By Jim Phillips, Philip Girard, and R. Blake Brown, published by the University of Toronto Press.
Winner of the Canadian Law and Society Association Prize for the best book published in 2022.
Jim Phillips is Professor of Law and History at the University of Toronto. Philip Girard is Professor of Law and History at Osgoode Hall Law School/ York University. Blake Brown is Professor of History at St Mary’s University, Halifax. This is the second volume of what will be a three-volume history of law in what is now Canada. The main theme of A History of Law in Canada Volume II is encapsulated in its sub-title: Law for the New Dominion. As a new state on the global stage, Canada tried to use law to weld into one nation several disparate settler colonies established on Indigenous lands.
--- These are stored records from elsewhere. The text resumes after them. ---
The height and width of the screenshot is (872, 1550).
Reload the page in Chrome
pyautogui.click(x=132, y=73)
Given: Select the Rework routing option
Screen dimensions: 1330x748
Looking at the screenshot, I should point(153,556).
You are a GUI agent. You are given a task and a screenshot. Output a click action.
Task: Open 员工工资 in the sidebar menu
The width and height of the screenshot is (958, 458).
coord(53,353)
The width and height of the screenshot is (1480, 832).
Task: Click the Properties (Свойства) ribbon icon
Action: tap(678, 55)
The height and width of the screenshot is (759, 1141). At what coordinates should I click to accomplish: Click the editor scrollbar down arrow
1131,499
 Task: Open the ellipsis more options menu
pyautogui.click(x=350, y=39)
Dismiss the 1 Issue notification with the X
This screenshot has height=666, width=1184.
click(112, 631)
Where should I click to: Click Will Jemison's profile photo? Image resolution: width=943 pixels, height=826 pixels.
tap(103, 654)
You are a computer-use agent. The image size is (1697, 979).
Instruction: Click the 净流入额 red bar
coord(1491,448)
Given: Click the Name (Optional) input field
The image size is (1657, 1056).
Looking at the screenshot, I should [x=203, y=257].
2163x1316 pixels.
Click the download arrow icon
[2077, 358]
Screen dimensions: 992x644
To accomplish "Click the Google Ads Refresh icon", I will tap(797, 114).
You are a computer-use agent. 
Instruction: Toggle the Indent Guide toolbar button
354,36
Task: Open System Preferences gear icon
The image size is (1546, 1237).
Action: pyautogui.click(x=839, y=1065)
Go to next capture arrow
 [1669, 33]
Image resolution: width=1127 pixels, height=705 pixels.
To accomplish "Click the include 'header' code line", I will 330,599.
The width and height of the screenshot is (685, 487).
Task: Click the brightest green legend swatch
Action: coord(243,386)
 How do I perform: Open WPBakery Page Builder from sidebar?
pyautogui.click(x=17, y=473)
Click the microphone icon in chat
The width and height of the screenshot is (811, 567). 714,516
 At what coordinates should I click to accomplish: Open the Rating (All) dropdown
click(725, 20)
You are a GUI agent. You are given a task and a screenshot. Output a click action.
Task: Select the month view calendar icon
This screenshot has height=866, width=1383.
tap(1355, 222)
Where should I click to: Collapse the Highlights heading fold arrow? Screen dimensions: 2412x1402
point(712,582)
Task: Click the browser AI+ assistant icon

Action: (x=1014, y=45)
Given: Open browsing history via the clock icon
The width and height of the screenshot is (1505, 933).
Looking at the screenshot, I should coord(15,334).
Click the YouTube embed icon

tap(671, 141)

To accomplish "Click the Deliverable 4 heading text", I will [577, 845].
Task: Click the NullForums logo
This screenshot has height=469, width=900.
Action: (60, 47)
But unity was elusive: Canada had to recognize Quebec civil law and tried to override or replace Indigenous law even as it faced challenges to its own authority, from the Northwest Rebellion to the claims of restive provincial premiers. The volume deals with all aspects of Canadian law and legal institutions, with chapters on the constitution, courts and judges, sources of law (common law, civil law, Indigenous law and statutes), the legal profession, Canadian law and Indigenous peoples (3 chapters), criminal law, law and the economy, labour law, property law, the law affecting women’s status, and civil rights and minorities.